Walrus set for Face-off Next Month in Vecna Robot Sprint Challenge

A large four-legged robot 'Walrus', especially designed for search and rescue, is set for face-off next month with more than a dozen other participants in the debut Vecna Robot Sprint Challenge outside Boston.

Also, the robots designed by student team at the Worcester Polytechnic Institute will be racing a lineup listing from commercial available machines to remote control cars jerry-rigged by teenage hobbyists.

This 100-metre out-and-back course of the challenge has no aim of attracting competitors on par with the US Defense Department-funded Defense Advanced Research Projects Agency Robotics Challenge where the world's top minds show off their creations.
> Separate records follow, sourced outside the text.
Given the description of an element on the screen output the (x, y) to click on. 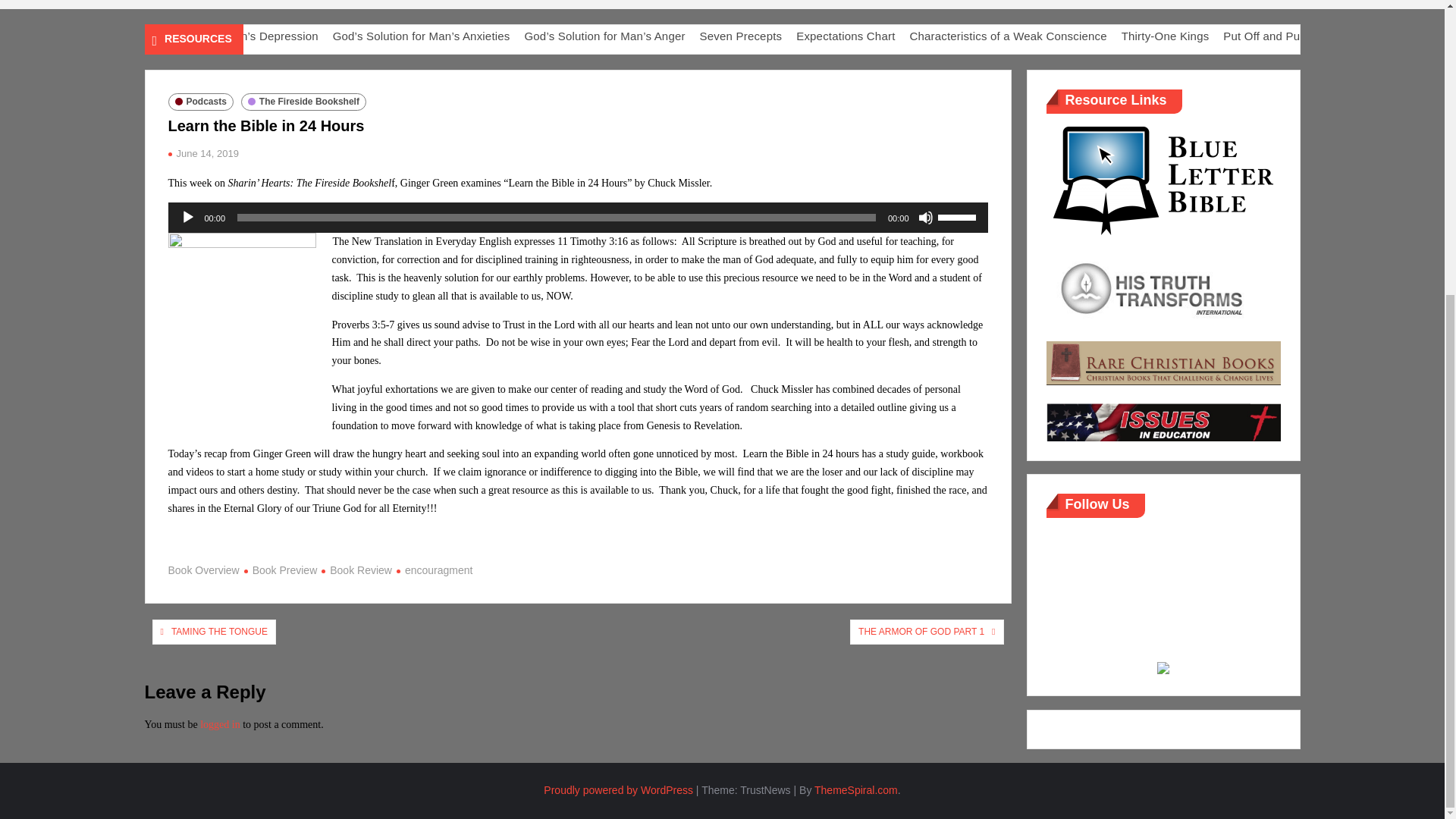
Expectations Chart (1107, 35)
Seven Precepts (1003, 35)
Characteristics of a Weak Conscience (1268, 35)
Given the description of an element on the screen output the (x, y) to click on. 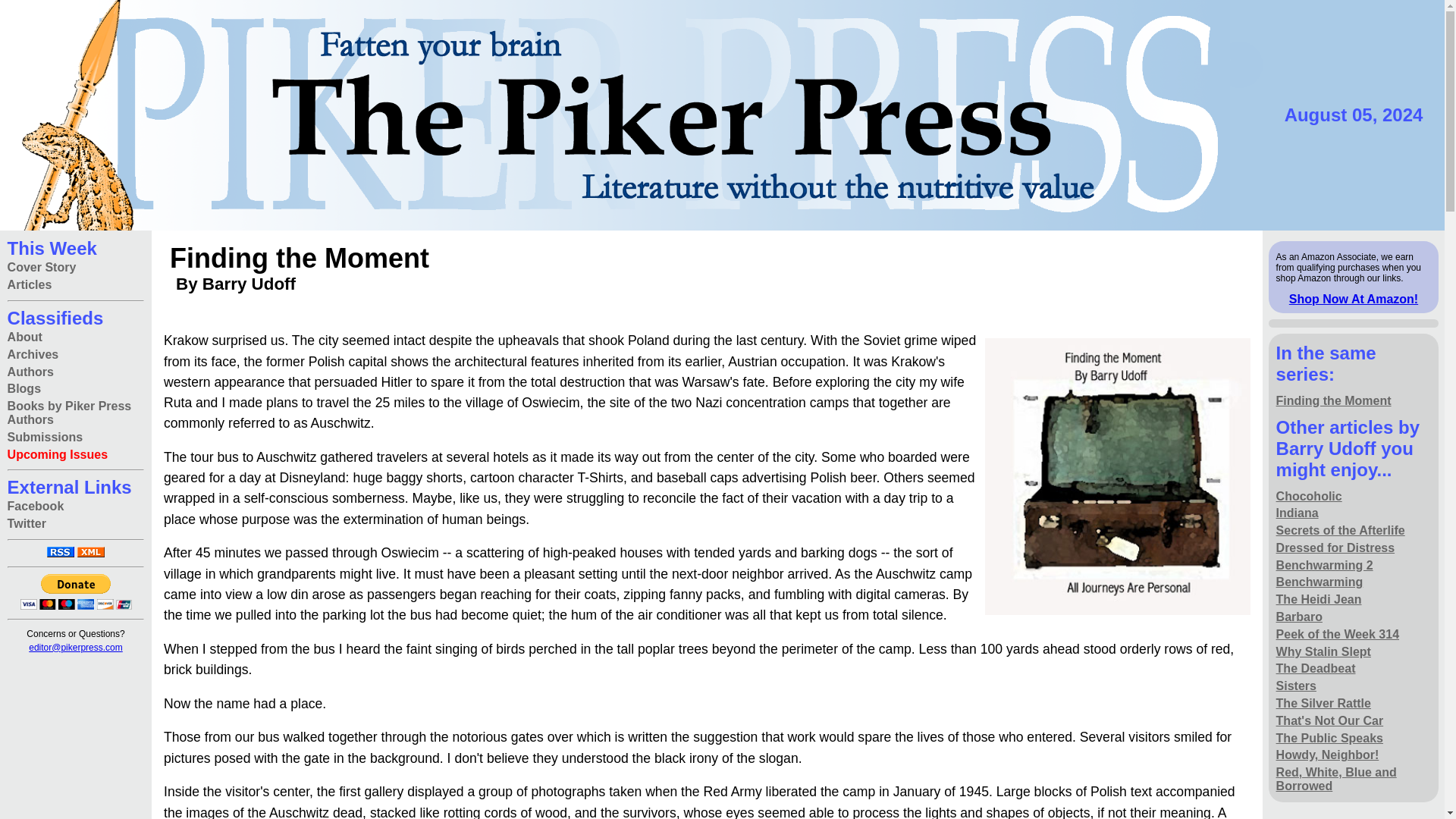
Why Stalin Slept (1323, 651)
About (24, 337)
PayPal - The safer, easier way to pay online! (75, 591)
The Deadbeat (1315, 669)
Benchwarming (1319, 582)
Submissions (44, 437)
Books by Piker Press Authors (75, 413)
The Heidi Jean (1318, 600)
Dressed for Distress (1335, 548)
Articles (29, 285)
The Public Speaks (1329, 737)
Blogs (23, 389)
Facebook (35, 506)
That's Not Our Car (1330, 720)
Peek of the Week 314 (1337, 633)
Given the description of an element on the screen output the (x, y) to click on. 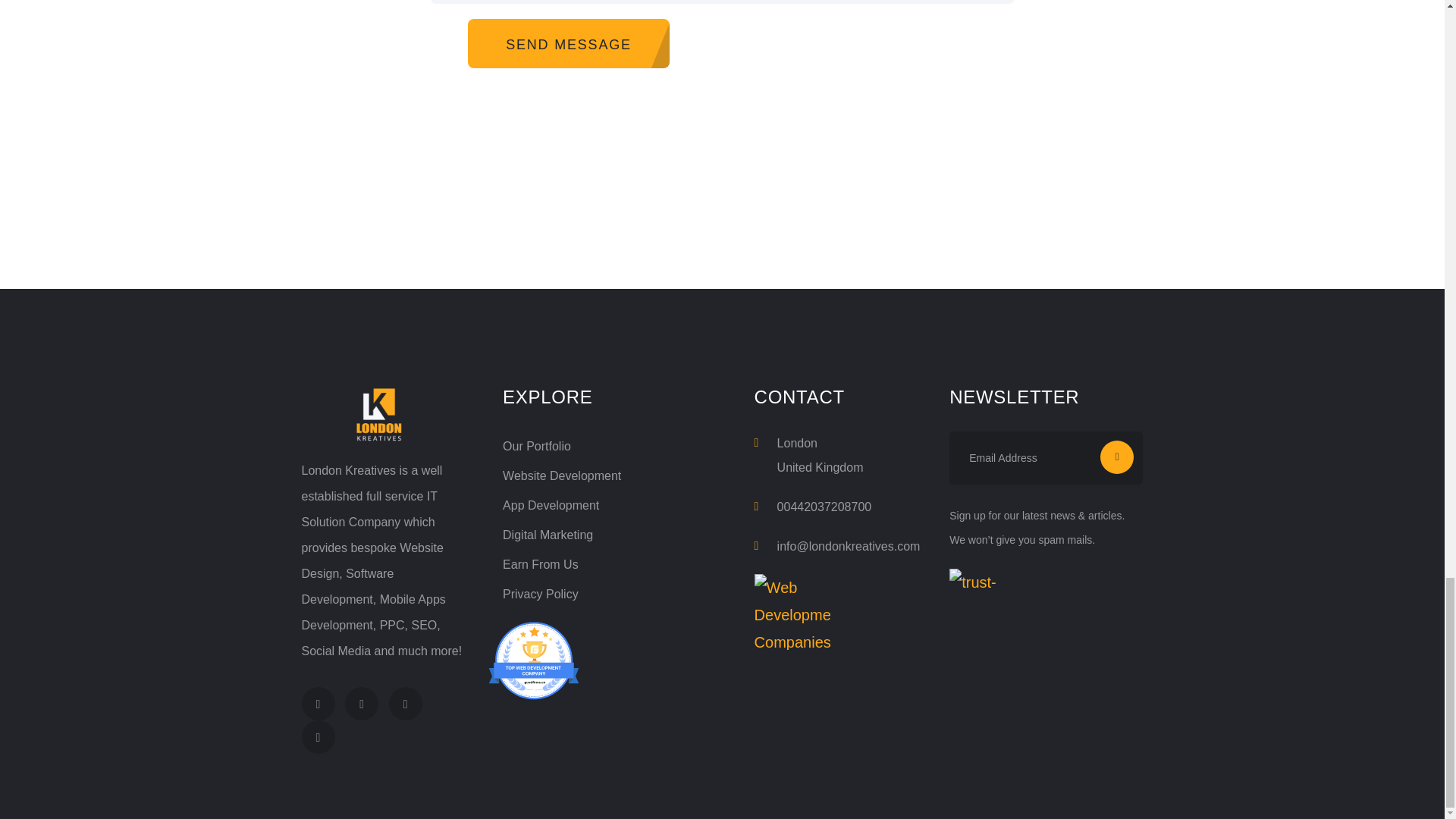
Web Development Companies (791, 612)
Digital Marketing (547, 534)
00442037208700 (824, 506)
SEND MESSAGE (568, 42)
App Development (550, 504)
Privacy Policy (540, 594)
Our Portfolio (536, 445)
Website Development (561, 475)
Earn From Us (540, 563)
Given the description of an element on the screen output the (x, y) to click on. 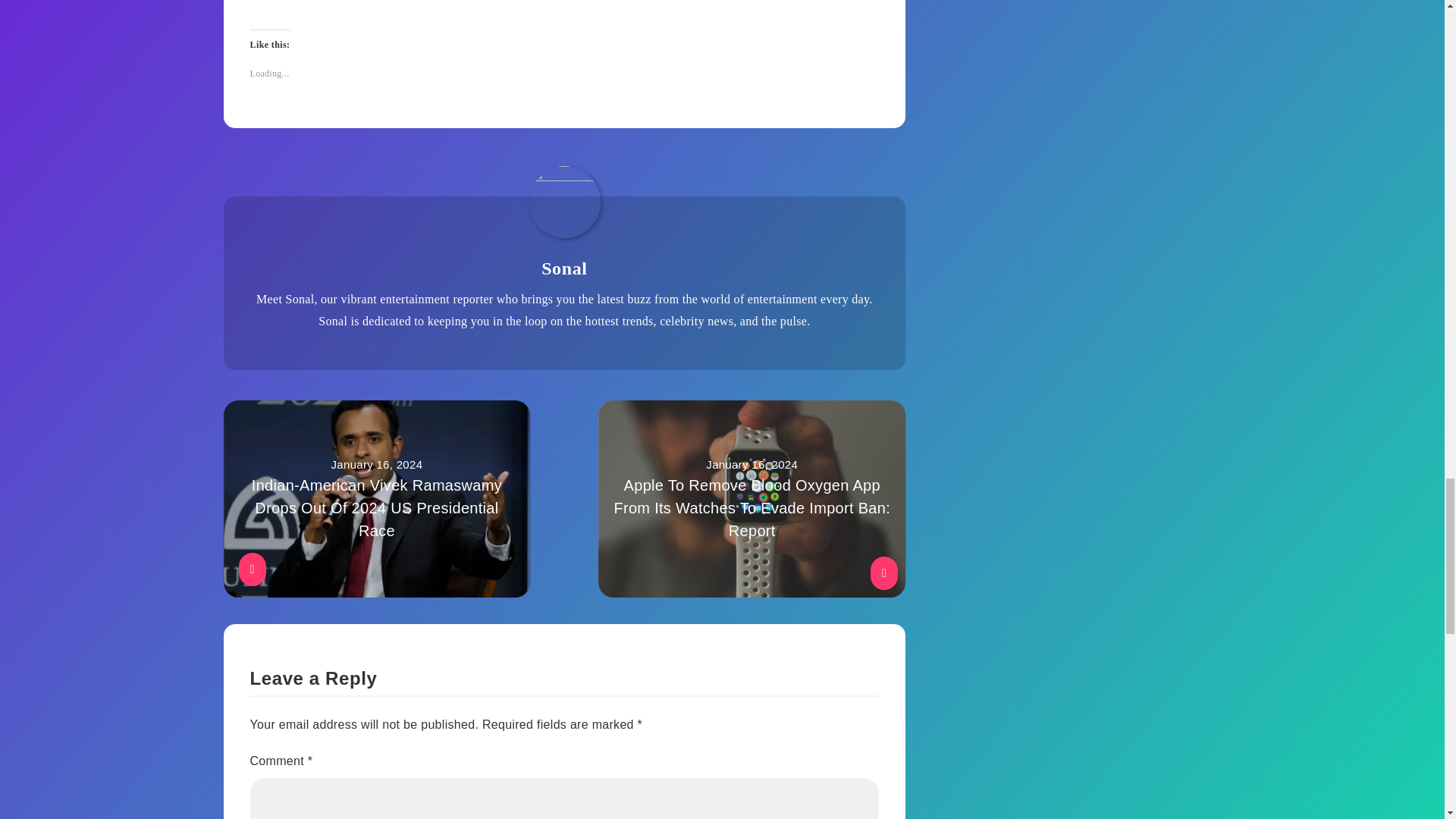
Sonal (563, 268)
Given the description of an element on the screen output the (x, y) to click on. 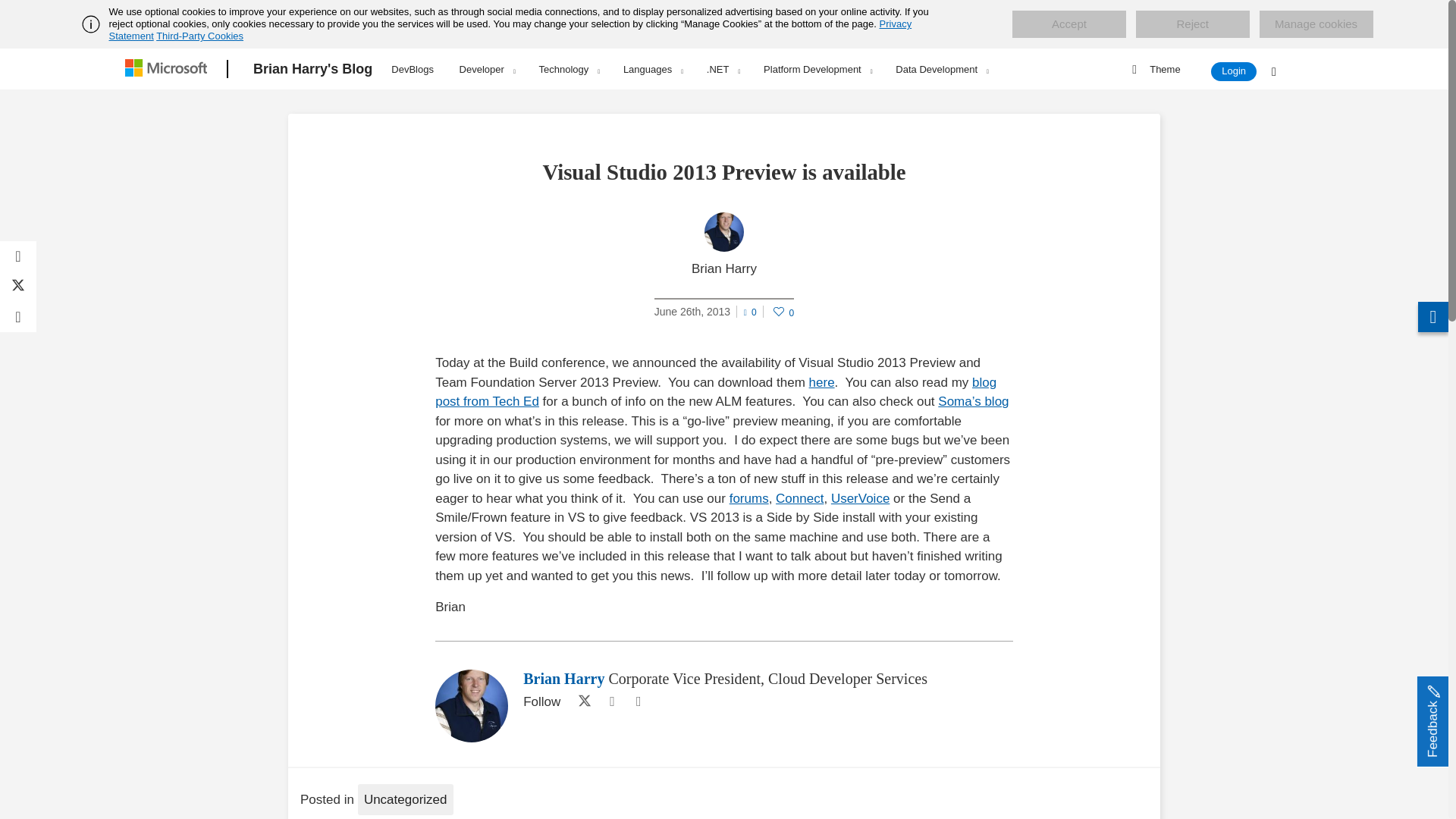
Share on LinkedIn (18, 317)
Brian Harry's Blog (313, 69)
Website (611, 701)
Share on Twitter (18, 286)
Share on Facebook (18, 255)
Languages (652, 69)
Manage cookies (1316, 23)
Privacy Statement (510, 29)
DevBlogs (412, 67)
Technology (568, 69)
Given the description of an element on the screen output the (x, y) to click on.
But the competition, which is sponsored by robotics company Vecna Technologies, is part of a growing breed of lower-key robot races becoming popular across the United States.

Experts also support such races as they believe that they can play a powerful role in attracting young students into the fields of science, technology, engineering and mathematics.

Massachusetts Institute of Technology associate professor Russ Tedrake said that it is a fantastic trend and races like Vecna's seems to be attracting people into the field.

According to experts, such competitions also help to bring forward new ideas that can grow into practical inventions.

In addition, Worcester campus, 22-year-old senior Brendan McLeod and four classmates have been working on their entry robot nicknamed as 'Walrus', or Water and Land Remote Unmanned Search.

McLeod said that their project was not designed for speed. Their 80-pound device features four tracked flipper-like appendages that allow it to swim, climb stairs or muster a brisk walking pace on flat ground.

McLeod said, "We think we can expect to do (the 100-metre race) in about a minute and a half". Debbie Theobald, the company's chief executive said that the tank-like Walrus was designed as a senior project well before Cambridge, Massachusetts-based Vecna Technologies decided to host the event.